WHAT IS ASKED> Print the data below verbatim, from its first line through the line containing "(x=556, y=63)", both included. Omit the pictures from your output.

Stored data entries>
_____
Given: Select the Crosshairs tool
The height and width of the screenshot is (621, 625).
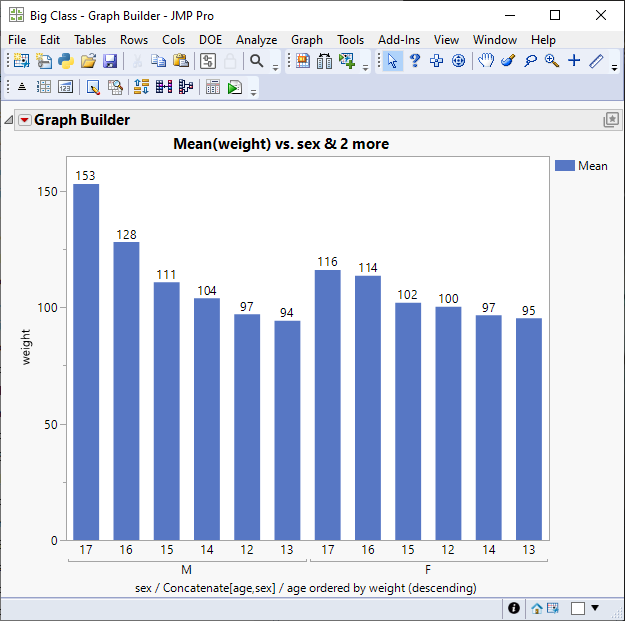Looking at the screenshot, I should 574,62.
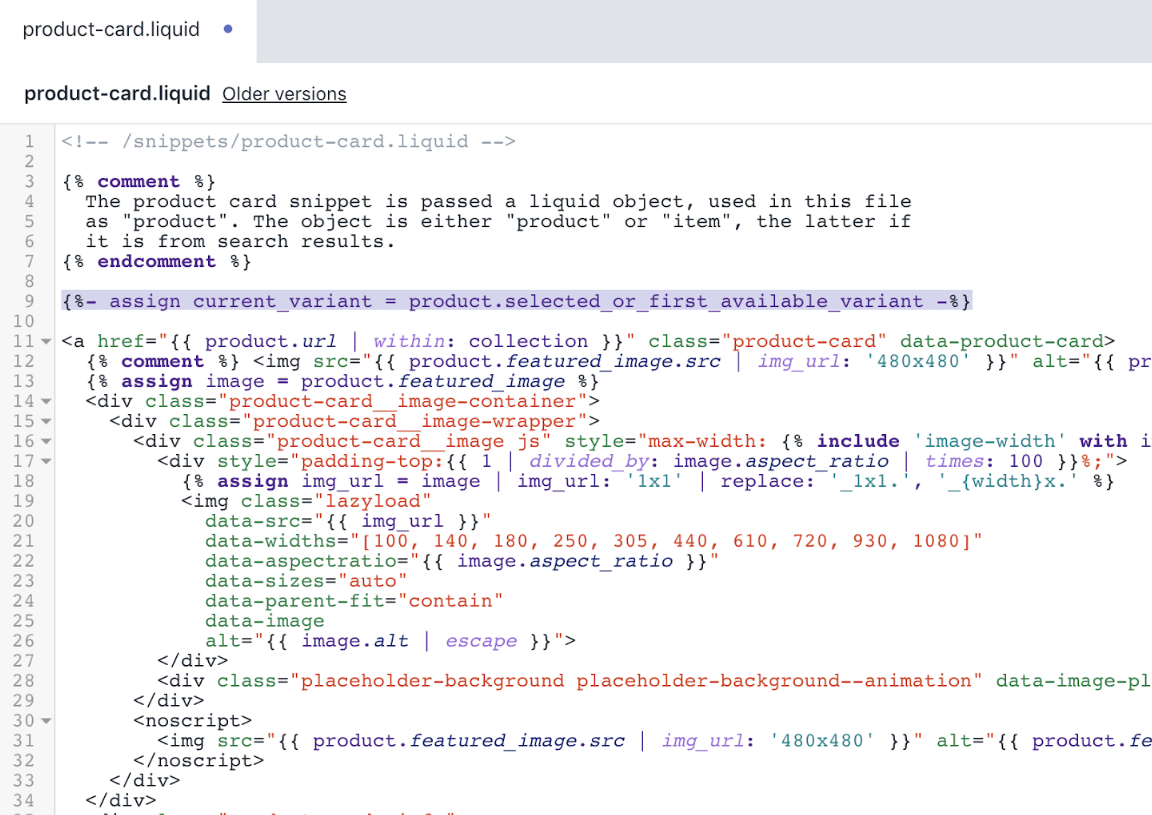Fold the product-card__image div at line 16

click(46, 442)
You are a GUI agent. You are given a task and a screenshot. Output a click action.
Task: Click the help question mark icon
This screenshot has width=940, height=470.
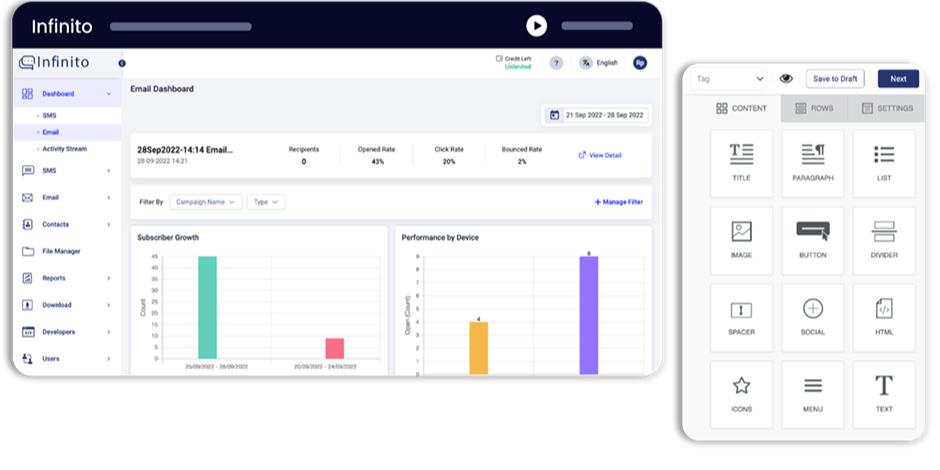(x=556, y=63)
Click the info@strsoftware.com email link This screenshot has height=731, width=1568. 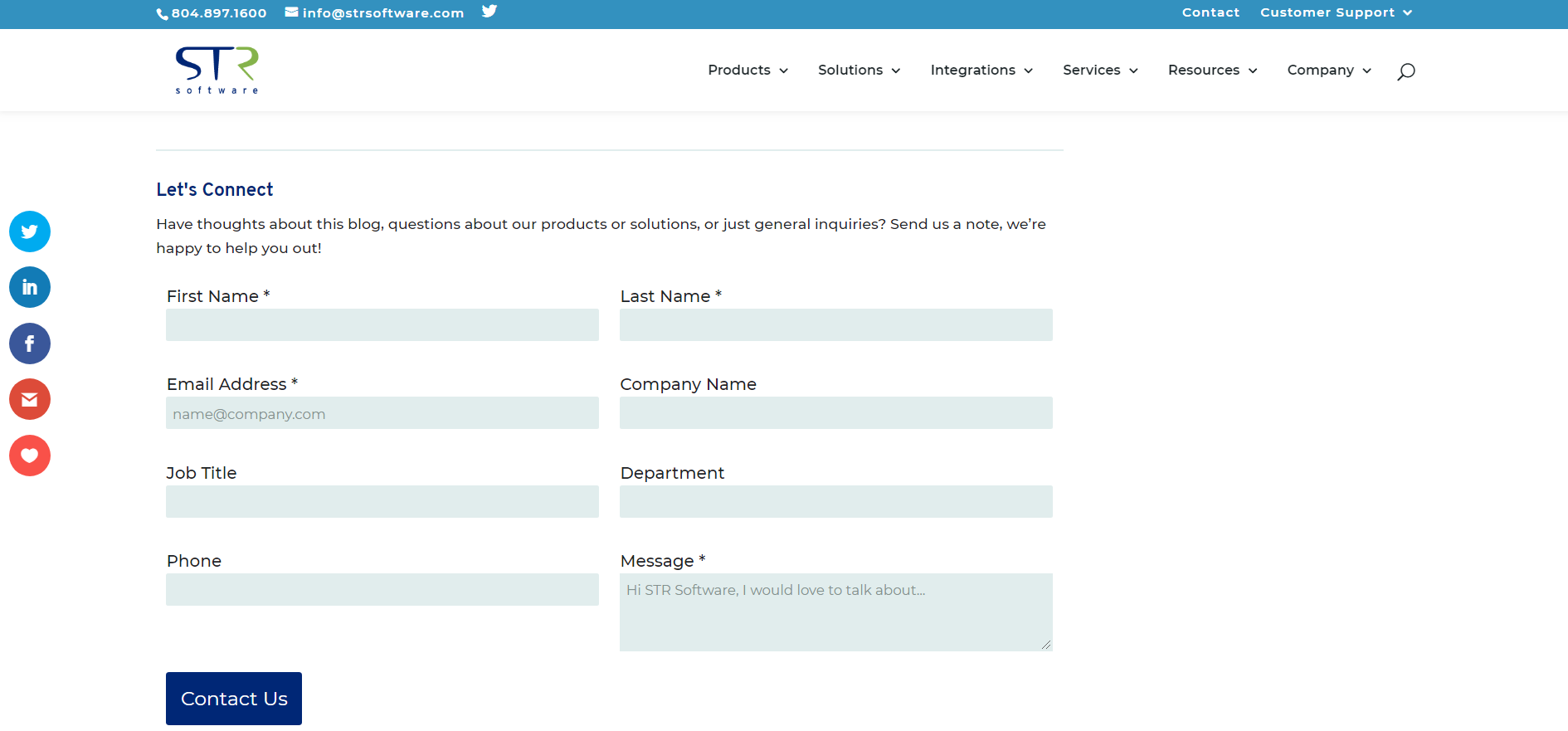pos(375,12)
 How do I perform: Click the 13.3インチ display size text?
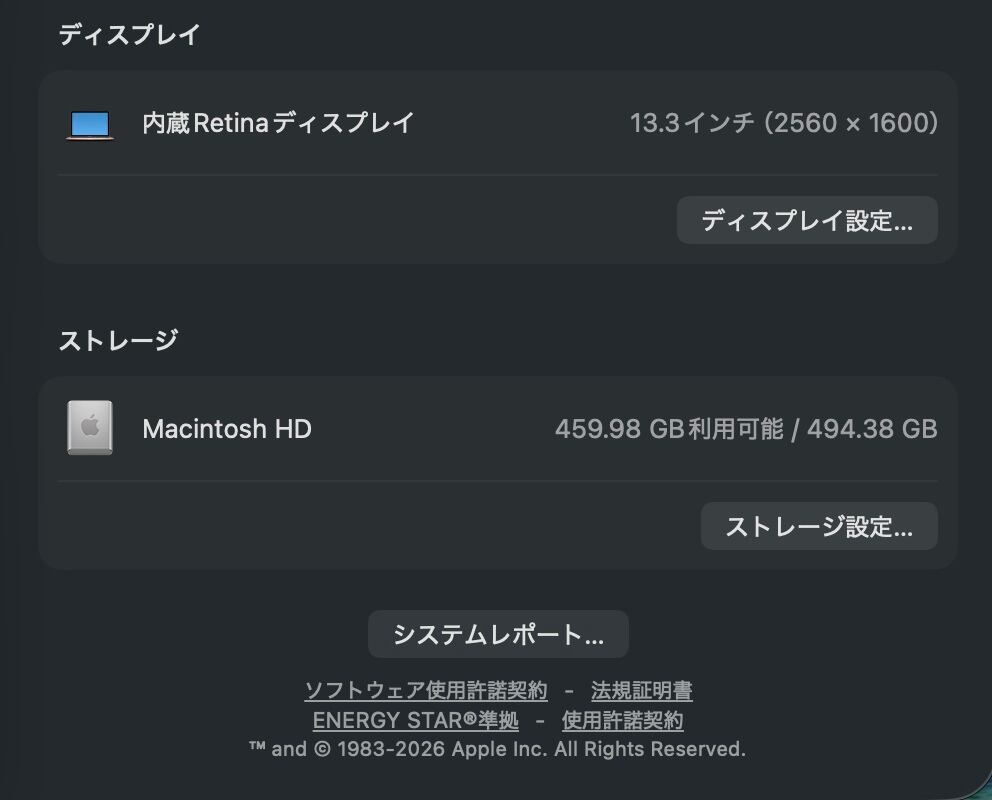[x=691, y=124]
_____
SOLUTION TO THIS EXERCISE>
Given: Select the Crosshairs tool
The height and width of the screenshot is (621, 625).
Looking at the screenshot, I should 574,62.
Fold the product-card__image div at line 16

click(46, 442)
You are a GUI agent. You are given a task and a screenshot. Output a click action.
Task: Click the help question mark icon
This screenshot has width=940, height=470.
(x=556, y=63)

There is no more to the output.